Halcon Resources (HK) is another great example of a company that has a hand in both natural gas and crude oil, but should you consider it as a viable investment? As of now, the company is seeing a price that it has not seen since 2007. It is poised to continue its growth, and there is one primary reason for this surge. The company, like many others, is focusing its effects on location with the recent major decrease in natural gas prices. This of course seems to be pretty standard across the board with companies that are into both, but as far as investing in all of them, I definitely do not suggest this. Even politicians are saying the same thing that the companies are, and of course, they are being backed by said companies. In reality, though, the real long-term cash is going to be in companies that stick with natural gas and continue to expand their operations as every other company leaves in droves.
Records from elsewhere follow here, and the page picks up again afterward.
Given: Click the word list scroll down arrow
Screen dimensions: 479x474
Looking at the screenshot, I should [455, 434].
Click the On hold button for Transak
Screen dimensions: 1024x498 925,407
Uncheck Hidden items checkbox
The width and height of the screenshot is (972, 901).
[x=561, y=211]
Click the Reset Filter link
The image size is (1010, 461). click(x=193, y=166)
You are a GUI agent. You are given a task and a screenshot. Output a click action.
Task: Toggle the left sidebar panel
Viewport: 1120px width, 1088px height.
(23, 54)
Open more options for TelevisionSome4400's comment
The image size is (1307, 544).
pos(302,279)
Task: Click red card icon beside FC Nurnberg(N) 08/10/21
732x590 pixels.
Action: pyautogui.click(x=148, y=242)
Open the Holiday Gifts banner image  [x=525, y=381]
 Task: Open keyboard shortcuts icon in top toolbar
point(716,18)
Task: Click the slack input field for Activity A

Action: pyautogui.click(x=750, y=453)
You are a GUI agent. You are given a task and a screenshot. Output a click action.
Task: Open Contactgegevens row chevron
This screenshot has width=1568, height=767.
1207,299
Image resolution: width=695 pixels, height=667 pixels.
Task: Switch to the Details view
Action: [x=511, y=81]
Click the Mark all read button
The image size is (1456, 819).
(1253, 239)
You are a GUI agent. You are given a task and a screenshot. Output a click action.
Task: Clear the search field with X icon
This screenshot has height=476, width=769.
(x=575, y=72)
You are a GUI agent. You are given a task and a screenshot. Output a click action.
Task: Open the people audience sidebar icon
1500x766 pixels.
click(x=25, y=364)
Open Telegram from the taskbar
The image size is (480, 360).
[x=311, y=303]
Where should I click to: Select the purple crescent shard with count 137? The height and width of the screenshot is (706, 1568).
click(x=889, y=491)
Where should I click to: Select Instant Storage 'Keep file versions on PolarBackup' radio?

I know that I have said it time and time again, but if you fully give up on natural gas right now, you will regret it later because now is the absolute perfect time to buy. Of course, there are some other developments that are going to make the price of natural gas rise, such as General Motor's (GM) new natural gas truck. This is just the first step to a major overhaul that I see coming when the people get tired of paying $4 or more per gallon of gasoline, and they move onto something else. What side of the fence will you be on when this occurs? The company's CEO, Floyd Wilson, has an engineering background that is somewhat unusual but very valuable for field operations, and he also led Hugoton (before it merged with Chesapeake) and PetroHawk.
A company that investors should focus on as being a potential in for short-term gain is Triangle Petroleum (TPLM). As of now, its stock is way up compared to the last few months, and for good reason. The company is investing in drilling in the Bakken shale and attaining some decent gains from the drilling. I definitely anticipate a rise in its stock because the company is working on creating more wells to get that precious oil out of the ground. This enhanced production through use of more wells will allow the company to boost its next-quarter ratings to encourage more investors. To put it plainly, Triangle has the opportunity here to ride the Bakken oil all the way to the bank. As far as the long run for the company, I could see the stock rising over the next year due to natural gas and WTI (and localized oil) prices, even if there will be less consumption. CEO Dr. Peter Hill has a strong background in operations and exploration with a multiyear background at BP (BP) and Harvest Natural. Thus, get into the company while crude prices are high and you will see high returns.
Disclosure: I have no positions in any stocks mentioned, and no plans to initiate any positions within the next 72 hours.